Dutch spies caught Russian hackers on tape
Reports say hackers penetrated the computers used by the group and watched them for at least a year, managing to catch the hackers on camera.
The Netherlands' spy service broke into the computers used by a powerful Russian hacking group and may be sitting on evidence relating to the breach of the US. Democratic National Committee, a Dutch newspaper and television show jointly reported on January 26.
Reports carried in the respected daily Volkskrant and by the current affairs show Nieuwsuur said hackers working for the Dutch General Intelligence and Security Service penetrated the computers used by the group, often nicknamed Cozy Bear, in mid-2014 and watched them for at least a year, even managing to catch the hackers on camera.
Dutch Interior Minister Kajsa Ollongren, interviewed by reporters in The Hague before the government's weekly Cabinet meeting, declined to address the report, saying only that she was "very happy that we have good security services in the Netherlands that do their work well." President Vladimir Putin's spokesman, Dmitry Peskov, said he had yet to see any official comment from the Dutch intelligence services on the matter.
"If the Dutch media want to fuel anti-Russian hysteria in the US, it's an activity that can't be called honorable," he added.
Volkskrant and Nieuwsuur said that the Dutch spies used their access to help oust Cozy Bear from US State Department computers in late 2014. Volkskrant said American spies were so grateful they sent the Dutch cake and flowers.
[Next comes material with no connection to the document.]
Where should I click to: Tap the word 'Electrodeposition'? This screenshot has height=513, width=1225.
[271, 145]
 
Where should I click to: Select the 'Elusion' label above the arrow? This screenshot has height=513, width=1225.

Ko Colijn, a researcher at Clingendael, the Netherlands Institute of International Relations, said the report may indicate a leveling trend in which small but tech-savvy countries like the Netherlands "can compensate their military inferiority with cyber quality surpluses."
The news drew particular attention in Washington, where Cozy Bear has been identified as one of two Russian government-linked hacking groups that broke in to the DNC ahead of the 2016 presidential election. The other group is usually called Fancy Bear.
Unmasking the Cozy Bear hackers would provide key evidence for investigators trying to unravel the DNC breach, but it may not dispel the mystery surrounding the leaks that followed. A recent AP investigation found that all but one of the two dozen or so officials whose emails were published in the run-up to the 2016 election were targeted by Fancy Bear, which cybersecurity firm CrowdStrike said operated independently from Cozy Bear. The Kremlin has denied meddling in the US presidential vote.